Here is just a walk around to begin with to take a look at the car from all sides. It's a 1969 Dodge Coronet R/T that came from the factory with a 440 and 4 barrel carb, a 4 speed hemi spec 833 with the 18 spline shaft, a Dana 60 with 3.71 gears as the car was optioned mildly with the Trac Pac option that also includes the power steering line cooler
the RamCharger Air Grabber hood scoops are manually adjusted from taking hot air from under the hood in cold weather or while warming the engine up (450 pounds of iron can take a couple minutes to warm up if in a Minnesota cold snap of -30 degrees in January)

********

- SHORT PROBLEM 1
Answer these questions using the description of the 1969 Dodge Coronet R/T:
(a) What rear axle and gear ratio did the car have?
(b) Which option was the car mildly optioned with?
(c) What temperature does the description give for a Minnesota cold snap in January?
The car description above and the records that come next are unrelated material.

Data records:
********

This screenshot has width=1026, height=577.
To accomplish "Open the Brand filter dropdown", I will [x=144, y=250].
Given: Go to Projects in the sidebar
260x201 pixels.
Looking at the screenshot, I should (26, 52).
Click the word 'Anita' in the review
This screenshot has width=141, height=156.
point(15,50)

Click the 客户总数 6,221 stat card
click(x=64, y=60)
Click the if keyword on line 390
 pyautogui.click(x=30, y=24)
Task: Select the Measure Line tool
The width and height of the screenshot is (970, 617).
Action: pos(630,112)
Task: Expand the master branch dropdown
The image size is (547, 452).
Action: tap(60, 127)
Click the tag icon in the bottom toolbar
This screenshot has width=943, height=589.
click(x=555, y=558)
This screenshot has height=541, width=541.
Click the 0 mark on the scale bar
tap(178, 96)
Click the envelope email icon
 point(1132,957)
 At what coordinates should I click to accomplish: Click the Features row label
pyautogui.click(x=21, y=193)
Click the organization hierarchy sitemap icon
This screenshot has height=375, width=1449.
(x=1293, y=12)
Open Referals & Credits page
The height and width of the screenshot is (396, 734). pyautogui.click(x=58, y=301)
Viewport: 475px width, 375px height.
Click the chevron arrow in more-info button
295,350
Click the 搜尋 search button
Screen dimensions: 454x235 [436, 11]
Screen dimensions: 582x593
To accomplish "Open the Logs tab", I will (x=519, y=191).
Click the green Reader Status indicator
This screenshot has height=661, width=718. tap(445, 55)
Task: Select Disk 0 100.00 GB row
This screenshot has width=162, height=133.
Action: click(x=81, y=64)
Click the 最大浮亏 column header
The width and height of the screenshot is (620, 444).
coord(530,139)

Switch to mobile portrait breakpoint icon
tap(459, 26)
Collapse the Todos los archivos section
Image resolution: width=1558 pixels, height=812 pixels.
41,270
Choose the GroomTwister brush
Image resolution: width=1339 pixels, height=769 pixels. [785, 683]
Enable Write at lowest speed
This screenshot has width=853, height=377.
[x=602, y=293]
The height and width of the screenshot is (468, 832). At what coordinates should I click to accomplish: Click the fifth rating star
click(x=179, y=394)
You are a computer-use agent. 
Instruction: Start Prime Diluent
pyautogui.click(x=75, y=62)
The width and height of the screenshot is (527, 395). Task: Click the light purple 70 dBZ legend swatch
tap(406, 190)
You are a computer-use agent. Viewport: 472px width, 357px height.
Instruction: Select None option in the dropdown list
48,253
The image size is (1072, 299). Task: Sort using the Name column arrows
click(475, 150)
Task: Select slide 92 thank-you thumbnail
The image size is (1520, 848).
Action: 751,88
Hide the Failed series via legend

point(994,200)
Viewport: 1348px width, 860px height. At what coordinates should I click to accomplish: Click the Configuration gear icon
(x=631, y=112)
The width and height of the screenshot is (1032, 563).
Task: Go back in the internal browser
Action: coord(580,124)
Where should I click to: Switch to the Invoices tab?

********

- SHORT PROBLEM 2
Output as a JSON list of strings everything in the records from the line containing "Collapse the Todos los archivos section" down to the line containing "tap(406, 190)", with one string per line and blank lines left out.

- EXERCISE ANSWER 1
(a) A Dana 60 with 3.71 gears.
(b) The Trac Pac option.
(c) -30 degrees.

- EXERCISE ANSWER 2
[
  "Collapse the Todos los archivos section",
  "Image resolution: width=1558 pixels, height=812 pixels.",
  "41,270",
  "Choose the GroomTwister brush",
  "Image resolution: width=1339 pixels, height=769 pixels. [785, 683]",
  "Enable Write at lowest speed",
  "This screenshot has width=853, height=377.",
  "[x=602, y=293]",
  "The height and width of the screenshot is (468, 832). At what coordinates should I click to accomplish: Click the fifth rating star",
  "click(x=179, y=394)",
  "You are a computer-use agent. ",
  "Instruction: Start Prime Diluent",
  "pyautogui.click(x=75, y=62)",
  "The width and height of the screenshot is (527, 395). Task: Click the light purple 70 dBZ legend swatch",
  "tap(406, 190)"
]